Hi,

This was supposed to be a comment to Mariano's answer, but it seems too long for a comment.

Somebody gave me that clock for Christmas and all along I thought $B_L'=1$ was some silly Physics constant... but it seems Mariano is right, and this refers to Legendre's constant (at least, that's the case according to this other site).

I was terribly curious, though, to find out where this notation came from and decided to go right to the source, "Essai sur la Theorie des Nombres", by Legendre. Amazingly, our friends at Google have scanned the whole book, and the whole volume is freely available here. It is a large volume, however! So it was not easy to locate the exact place where Legendre talks about the prime counting function. A nice paper by Goldstein in the American Math Monthly, "A history of the prime number theorem"" was very helpful to locate the exact reference: **p. 394-398 in the second edition** of the "Essai sur..." by Legendre.

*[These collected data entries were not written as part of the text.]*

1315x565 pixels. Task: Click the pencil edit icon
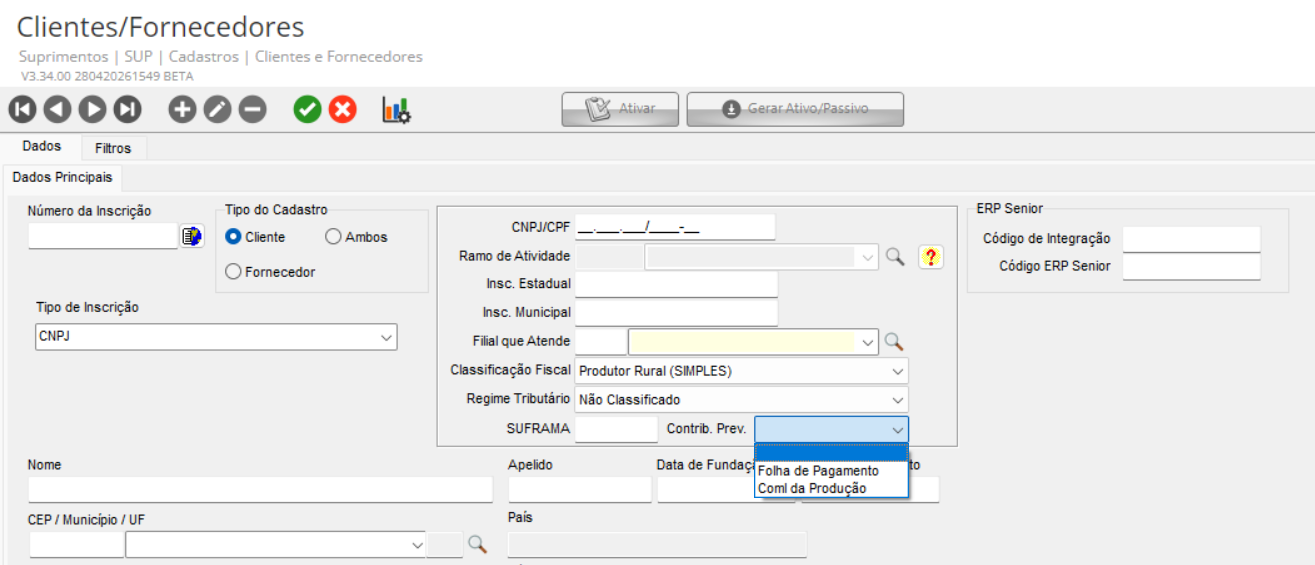(217, 110)
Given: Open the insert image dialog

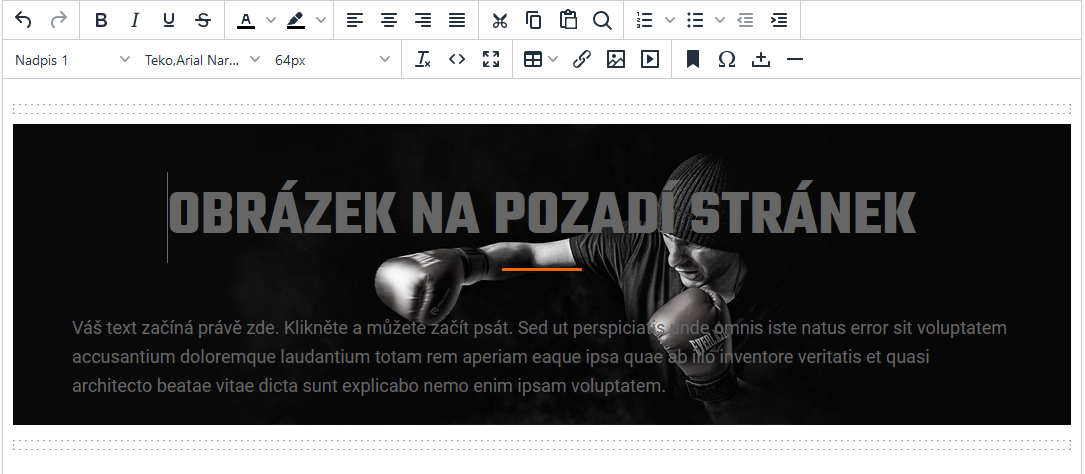Looking at the screenshot, I should pos(616,60).
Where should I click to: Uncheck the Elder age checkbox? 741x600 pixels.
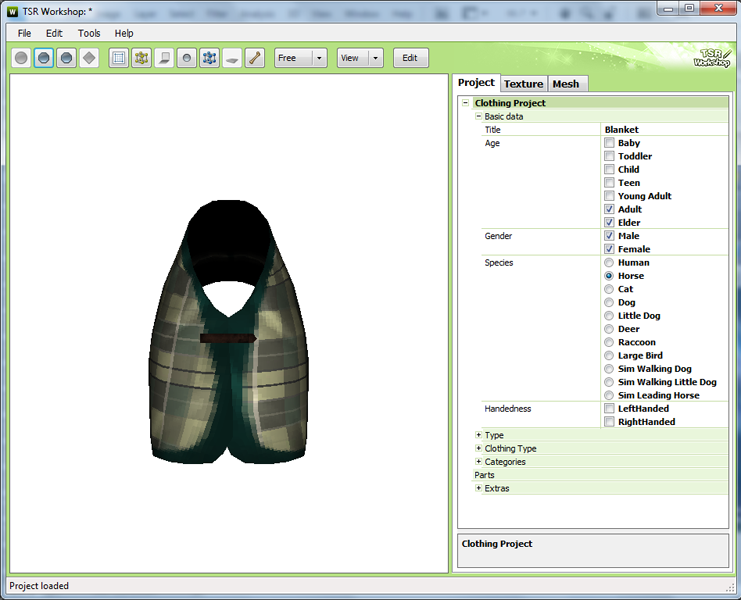click(609, 223)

In p. 395, Legendre explains that $\pi(x)$, the number of primes $\leq x$, seems to grow like
$$\frac{x}{A\log x + B}$$
and conjectures that $A=1$ and $B=-1.08366\ldots$ (now a famous mistake, since later on the proofs of the prime number theorem would show that $B=1$). But, in any case, Legendre himself called this constant $B$ and I suppose somebody added the subscript $L$, to $B_L$, to remind us of Legendre's name.

However, I am still puzzled by the apostrophe, $B_L'$.